Thinking about a mortgage? How much can you realistically afford?
Consumers might wonder, for example, how much they can realistically afford to borrow. How might their payments be influenced by property taxes and mortgage insurance? How much do current interest rates influence mortgage payments? If a potential home buyer brings home, say, $5,000 a month after taxes and spends some of that money on a car payment and utilities, how much of a mortgage can that individual realistically take out in today’s market where both lenders and consumers are more conservative in their respective approaches?
Anyone looking to take out a mortgage is faced with a lot of questions. While most of those can be answered in short order by a mortgage banker who combs through a number of factors in determining whether someone qualifies for a home loan, we live in an age where people tend to want to quickly get a rough idea of whether they are in a realistic position to buy homes. In other words, people might see a house that costs, say, $150,000 and want to know if they have a shot of qualifying for a mortgage before heading to a bank to start the process of taking out a loan.
The national Mortgage Bankers Association has developed an application for Apple iPhones and mobile devices using Google’s Android operating system that can a individual consumer a rough idea of how much they can realistic borrow when thinking about purchasing a home.
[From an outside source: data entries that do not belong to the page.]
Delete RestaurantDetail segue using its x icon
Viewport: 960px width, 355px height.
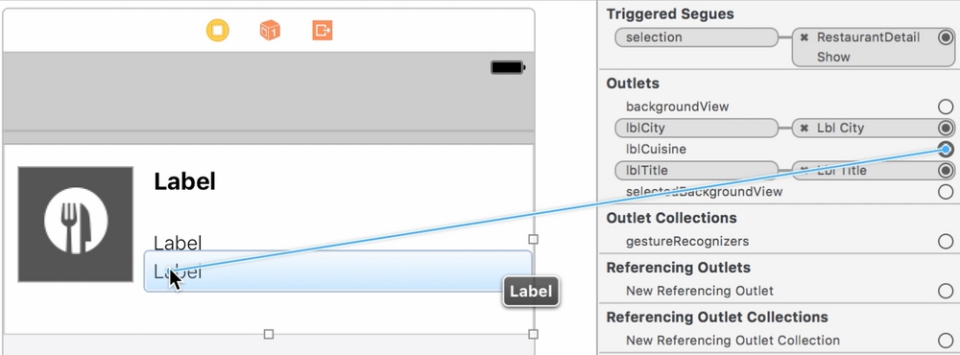[x=804, y=37]
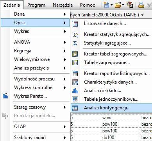Click the new item toolbar icon
The width and height of the screenshot is (152, 141).
pyautogui.click(x=107, y=5)
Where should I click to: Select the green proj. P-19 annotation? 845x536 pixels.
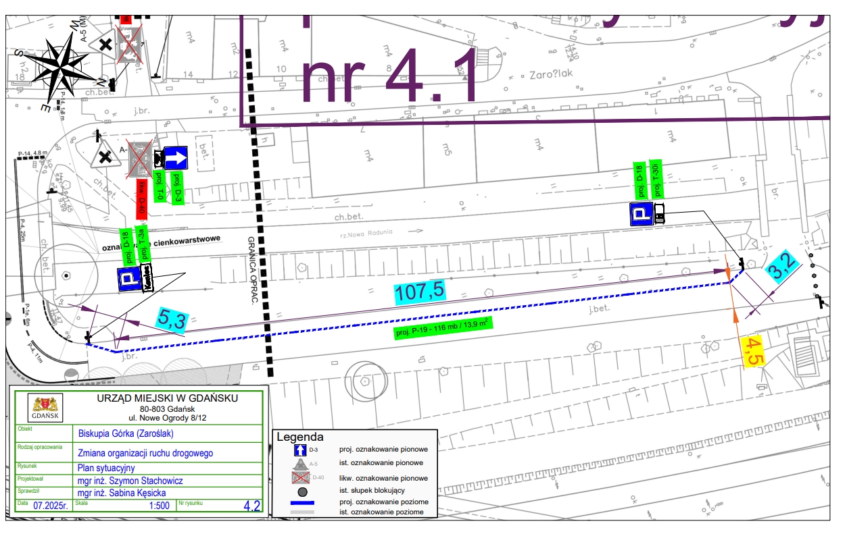pos(443,328)
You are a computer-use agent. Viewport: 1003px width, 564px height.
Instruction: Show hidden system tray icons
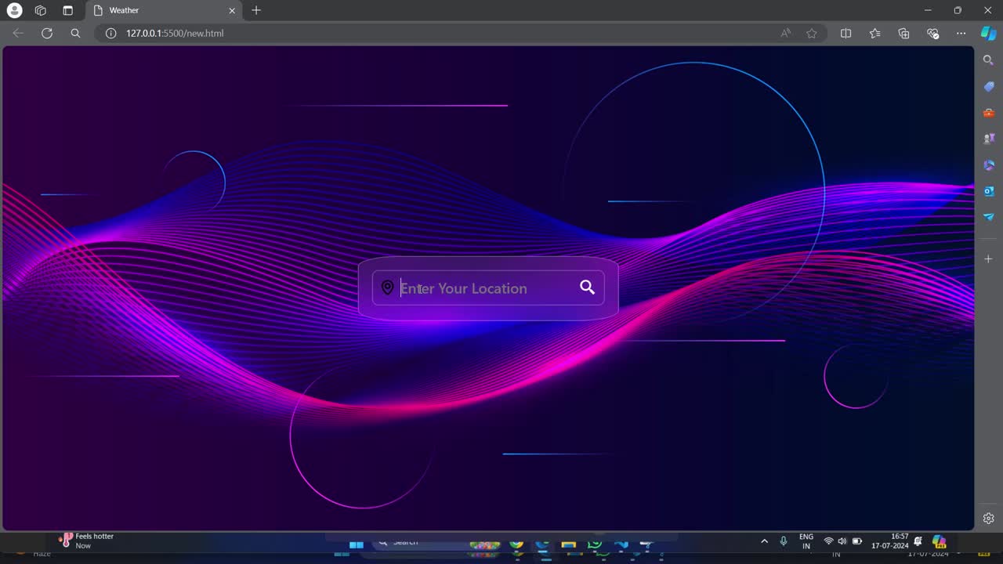[765, 541]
The free application is available through Apple’s iTunes Store, the Android Marketplace and Amazon.com and can be found through those services by running a search on any of them for “MBA’s Home Loan Toolkit.”
What is the Home Loan Toolkit? It’s a mortgage calculator which will quickly let an individual know how much he or she can borrow to purchase a home by keying in a couple of pieces of information – take home income and the amount of debt payments made every month. It also keeps up with current mortgage rates and features a glossary defining terms specific to home loans – a handy thing to have when dealing with the complexity of the lending industry.
Bear in mind that the toolkit will give a potential homebuyer a rough idea of whether he or she will qualify for a mortgage that covers the cost of a home. It will tell you, for example, that perhaps you might be able to take out that $150,000 mortgage, but won’t get more specific than that. It will also give the consumer a rough idea as to whether he or she has too much debt and not enough income to handle a mortgage and that is, indeed, handy information to know, too.
The toolkit is great for giving people a rough idea about whether they can realistically take out mortgages, but the real fine tuning in that process is done by mortgage bankers who have made careers out of helping people figure out if they can afford mortgages. In other words, the toolkit can tell you whether taking out a mortgage is feasible, but a mortgage banker can tell you whether taking one out is possible and advisable.
Still, it’s a handy tool for those who want to purchase homes and wonder if they can afford them. It’s another free service that, hopefully, will help people who want to purchase homes and are looking for an easy way to find out whether they qualify for mortgages.